§ What you are asked to do: Work through the data and report how many lines include the string "Task", giving the number alone.

Stored entries:
+++
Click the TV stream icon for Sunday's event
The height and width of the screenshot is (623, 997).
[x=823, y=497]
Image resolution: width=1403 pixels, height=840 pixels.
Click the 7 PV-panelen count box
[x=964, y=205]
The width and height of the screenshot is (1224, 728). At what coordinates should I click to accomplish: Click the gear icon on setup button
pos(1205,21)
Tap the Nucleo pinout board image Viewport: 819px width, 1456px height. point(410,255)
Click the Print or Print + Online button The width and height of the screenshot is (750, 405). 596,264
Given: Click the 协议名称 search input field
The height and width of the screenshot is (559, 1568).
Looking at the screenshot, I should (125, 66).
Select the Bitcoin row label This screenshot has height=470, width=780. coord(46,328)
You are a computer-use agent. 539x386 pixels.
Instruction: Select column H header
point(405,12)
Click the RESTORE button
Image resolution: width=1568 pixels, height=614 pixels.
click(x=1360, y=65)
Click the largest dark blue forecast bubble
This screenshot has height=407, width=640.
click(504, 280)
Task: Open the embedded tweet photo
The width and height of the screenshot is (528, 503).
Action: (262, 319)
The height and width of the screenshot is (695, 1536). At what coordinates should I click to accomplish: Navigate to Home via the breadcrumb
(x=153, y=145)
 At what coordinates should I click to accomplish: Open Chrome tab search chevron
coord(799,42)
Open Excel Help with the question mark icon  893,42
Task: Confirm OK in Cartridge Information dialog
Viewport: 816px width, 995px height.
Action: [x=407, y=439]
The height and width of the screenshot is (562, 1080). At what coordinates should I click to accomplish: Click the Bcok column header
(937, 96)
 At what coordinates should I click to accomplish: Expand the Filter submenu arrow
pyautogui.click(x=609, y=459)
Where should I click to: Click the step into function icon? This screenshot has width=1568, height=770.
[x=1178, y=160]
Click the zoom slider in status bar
+++
§ Answer box: 2